Regexes which interpolate list elements incorrectly parsed #16478

p5pRT · 2018-03-26T16:14:26Z

Migrated from rt.perl.org#133027 (status was 'open')

Searchable as RT133027$

p5pRT · 2018-03-26T16:14:26Z

From david@cantrell.org.uk

Created by david@cantrell.org.uk

If you interpolate a list element - ie $x[...] into a regex,
It appears to not always be parsed correctly. I would expect
this code to print "bar" four times.
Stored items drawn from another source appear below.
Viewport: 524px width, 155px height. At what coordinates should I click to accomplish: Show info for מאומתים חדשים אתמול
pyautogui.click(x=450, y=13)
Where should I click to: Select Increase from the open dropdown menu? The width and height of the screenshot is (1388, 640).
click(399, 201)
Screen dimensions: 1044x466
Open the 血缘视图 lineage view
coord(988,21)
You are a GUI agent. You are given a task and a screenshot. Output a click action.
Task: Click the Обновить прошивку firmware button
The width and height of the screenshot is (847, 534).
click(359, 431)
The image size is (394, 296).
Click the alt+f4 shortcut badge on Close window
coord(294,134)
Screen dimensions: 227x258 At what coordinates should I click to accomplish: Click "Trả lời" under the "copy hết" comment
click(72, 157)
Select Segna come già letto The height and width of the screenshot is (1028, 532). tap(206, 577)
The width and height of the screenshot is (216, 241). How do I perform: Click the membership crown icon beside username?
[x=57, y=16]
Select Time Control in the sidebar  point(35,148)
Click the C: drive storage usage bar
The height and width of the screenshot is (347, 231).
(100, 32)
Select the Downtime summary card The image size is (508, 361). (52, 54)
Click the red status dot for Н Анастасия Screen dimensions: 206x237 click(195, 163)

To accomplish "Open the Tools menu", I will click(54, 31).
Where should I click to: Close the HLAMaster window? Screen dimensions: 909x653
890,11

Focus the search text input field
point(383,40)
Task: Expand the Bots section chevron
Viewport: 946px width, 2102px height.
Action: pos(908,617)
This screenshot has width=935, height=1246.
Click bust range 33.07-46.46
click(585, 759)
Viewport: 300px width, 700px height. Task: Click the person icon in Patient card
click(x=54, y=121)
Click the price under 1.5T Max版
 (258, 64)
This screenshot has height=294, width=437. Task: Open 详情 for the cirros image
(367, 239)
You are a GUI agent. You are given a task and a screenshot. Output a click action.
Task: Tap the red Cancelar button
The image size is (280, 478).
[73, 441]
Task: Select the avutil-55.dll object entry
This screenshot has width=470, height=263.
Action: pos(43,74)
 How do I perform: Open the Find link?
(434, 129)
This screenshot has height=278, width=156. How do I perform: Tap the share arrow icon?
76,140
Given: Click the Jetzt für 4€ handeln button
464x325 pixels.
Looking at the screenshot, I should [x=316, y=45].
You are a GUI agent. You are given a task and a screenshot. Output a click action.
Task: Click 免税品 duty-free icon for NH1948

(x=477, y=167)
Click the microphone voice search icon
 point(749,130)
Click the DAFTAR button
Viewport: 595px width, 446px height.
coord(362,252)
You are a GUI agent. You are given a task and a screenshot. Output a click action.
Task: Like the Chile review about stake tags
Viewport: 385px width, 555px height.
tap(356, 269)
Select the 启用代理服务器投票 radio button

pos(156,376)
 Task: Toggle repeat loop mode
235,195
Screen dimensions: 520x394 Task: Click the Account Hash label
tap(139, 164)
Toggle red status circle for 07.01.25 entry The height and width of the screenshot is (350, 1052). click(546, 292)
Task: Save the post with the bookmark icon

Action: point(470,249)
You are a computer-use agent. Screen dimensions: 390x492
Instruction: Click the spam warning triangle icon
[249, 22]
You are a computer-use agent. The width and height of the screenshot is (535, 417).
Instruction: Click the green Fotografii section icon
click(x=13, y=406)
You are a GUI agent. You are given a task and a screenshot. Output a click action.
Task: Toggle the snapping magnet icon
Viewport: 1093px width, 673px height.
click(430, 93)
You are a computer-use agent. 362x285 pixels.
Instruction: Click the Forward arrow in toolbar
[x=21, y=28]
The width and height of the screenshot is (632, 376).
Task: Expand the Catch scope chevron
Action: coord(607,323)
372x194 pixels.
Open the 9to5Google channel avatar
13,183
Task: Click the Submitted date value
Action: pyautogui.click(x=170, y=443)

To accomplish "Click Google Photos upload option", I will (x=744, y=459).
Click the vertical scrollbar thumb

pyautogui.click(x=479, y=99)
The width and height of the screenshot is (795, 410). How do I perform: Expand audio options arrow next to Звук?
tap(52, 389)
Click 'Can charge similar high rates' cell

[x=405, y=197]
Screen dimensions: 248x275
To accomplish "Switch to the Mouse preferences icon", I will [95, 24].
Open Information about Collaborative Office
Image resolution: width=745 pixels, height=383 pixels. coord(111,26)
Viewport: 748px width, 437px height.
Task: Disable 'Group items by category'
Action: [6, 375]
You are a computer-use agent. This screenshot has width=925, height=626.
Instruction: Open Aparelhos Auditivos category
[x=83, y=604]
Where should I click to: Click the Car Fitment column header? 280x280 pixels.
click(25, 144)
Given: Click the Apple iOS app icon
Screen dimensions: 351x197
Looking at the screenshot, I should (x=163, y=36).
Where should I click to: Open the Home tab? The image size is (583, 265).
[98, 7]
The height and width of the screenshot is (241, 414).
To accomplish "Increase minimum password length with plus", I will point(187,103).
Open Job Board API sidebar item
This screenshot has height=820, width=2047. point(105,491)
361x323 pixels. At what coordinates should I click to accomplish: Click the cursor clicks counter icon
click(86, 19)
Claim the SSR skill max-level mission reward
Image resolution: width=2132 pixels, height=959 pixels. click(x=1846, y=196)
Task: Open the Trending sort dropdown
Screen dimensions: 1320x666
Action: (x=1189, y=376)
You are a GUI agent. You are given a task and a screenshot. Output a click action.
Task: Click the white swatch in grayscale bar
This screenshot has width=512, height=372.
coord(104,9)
Instead it prints:

bar
bar
foo
bar

$x[1] = "foo"; $_ = "foo"; s/$x[1]/bar/; print "$_\n";
$x[10] = "foo"; $_ = "foo"; s/$x[10]/bar/; print "$_\n";
$x[100] = "foo"; $_ = "foo"; s/$x[100]/bar/; print "$_\n";
$x[1000] = "foo"; $_ = "foo"; s/$x[1000]/bar/; print "$_\n";

NB I didn't discover this myself. User 'ernix' on stackoverflow
did, but I couldn't see anything for it in rt.perl.org. Here's his
original message:

https://stackoverflow.com/questions/49492181/regex-substitution-using-a-list-element-with-just-3-digits-index-doesnt-work-as

Perl Info


Flags:
    category=core
    severity=medium

Site configuration information for perl 5.27.11:

Configured by dc at Mon Mar 26 16:20:20 BST 2018.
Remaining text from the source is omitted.